_Task instructions_
In the passage below on making cotton sheeting, what machine opens the bales in the blending area?

_Extract provided_
+ + + + + + +

Some manufacturers spin the bales of cotton delivered to the manufacturer. Others purchase the yarn already spun on spools. This section will describe the process of making 100% sheeting from bales of cotton delivered to the plant which are not yet spun.

Procuring the cotton

• 1 Bales of cotton weighing about 480 lb (217.9 kg) are purchased and shipped to the sheeting manufacturer.

Blending

• 2 Bales are laid out side by side in a blending area. The bales are opened by a Uniflock machine that removes a portion of cotton from the top of each bale. Next, the machine beats the cotton together, removing impurities and initiating the blending process. The fibers are then blown through tubes to a mixing unit where the blending continues.

Carding

• 3 Once blended, the fibers move through tubes to a carding machine, which aligns and orients the fibers in the same direction. Cylinders with millions of teeth pull and straighten the fibers and continue to remove impurities.

Drawing, testing, and roving

• 4 Here, the cotton fibers are further blended together and straightened as many strands of fibers are drawn together into one strand by a roving frame. The frame twists the fibers slightly and winds a cotton roving onto bobbins.

+ + + + + + +

_Data excerpt_

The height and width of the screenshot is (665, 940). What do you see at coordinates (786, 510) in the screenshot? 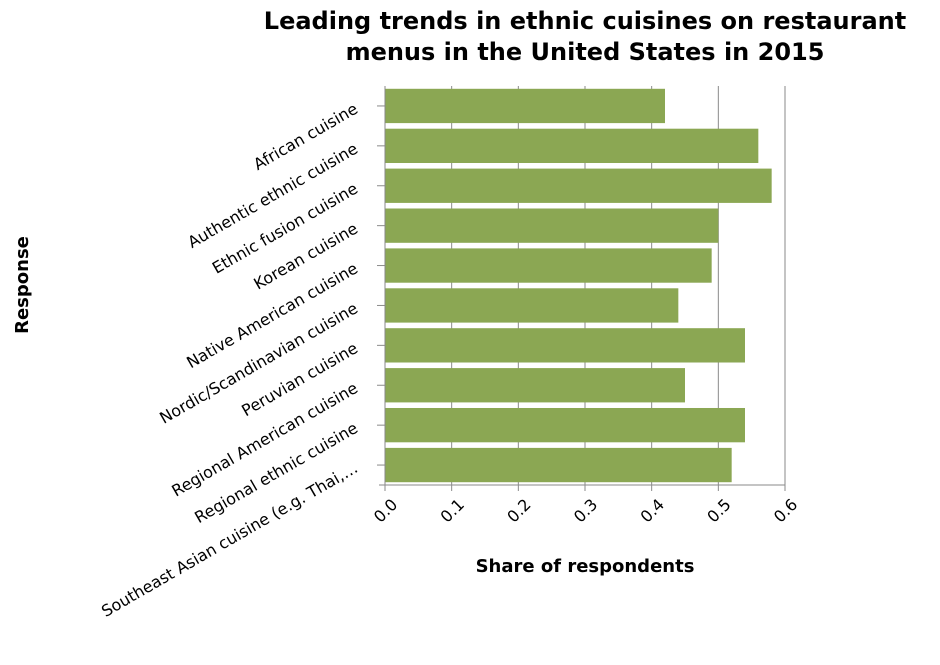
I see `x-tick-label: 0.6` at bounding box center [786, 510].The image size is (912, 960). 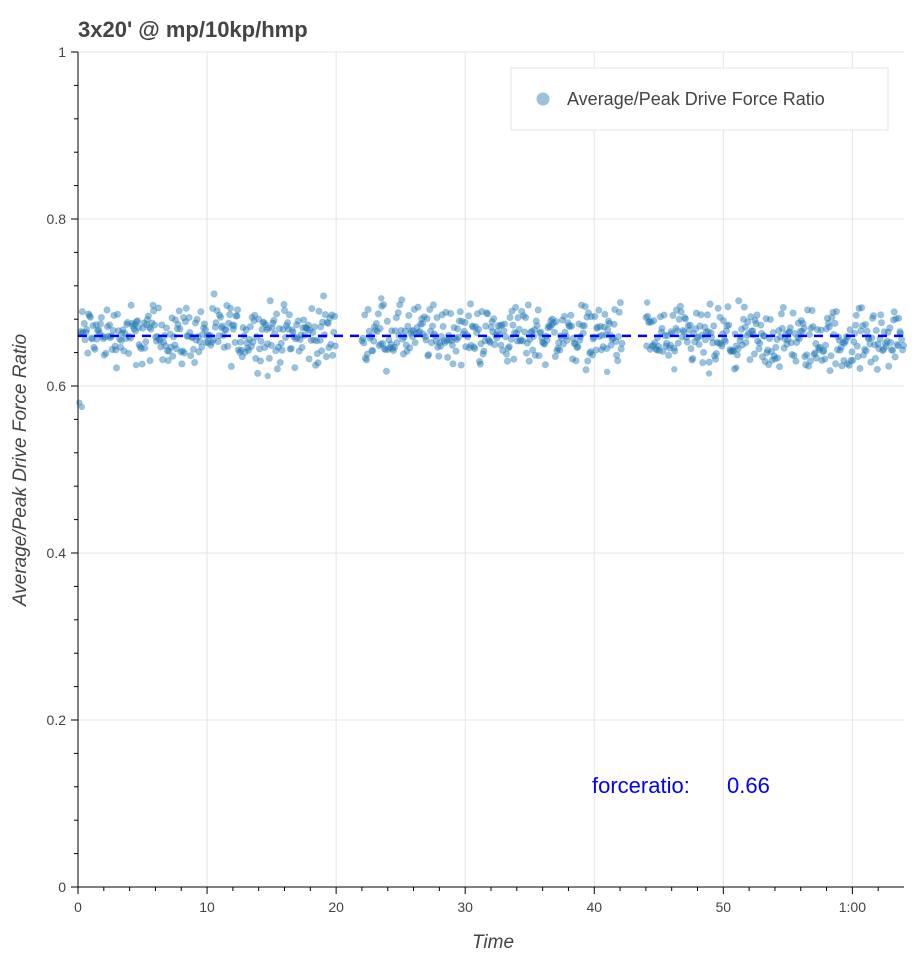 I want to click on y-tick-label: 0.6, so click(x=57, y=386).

+ + + + + + +

_Written solution_
A Uniflock machine.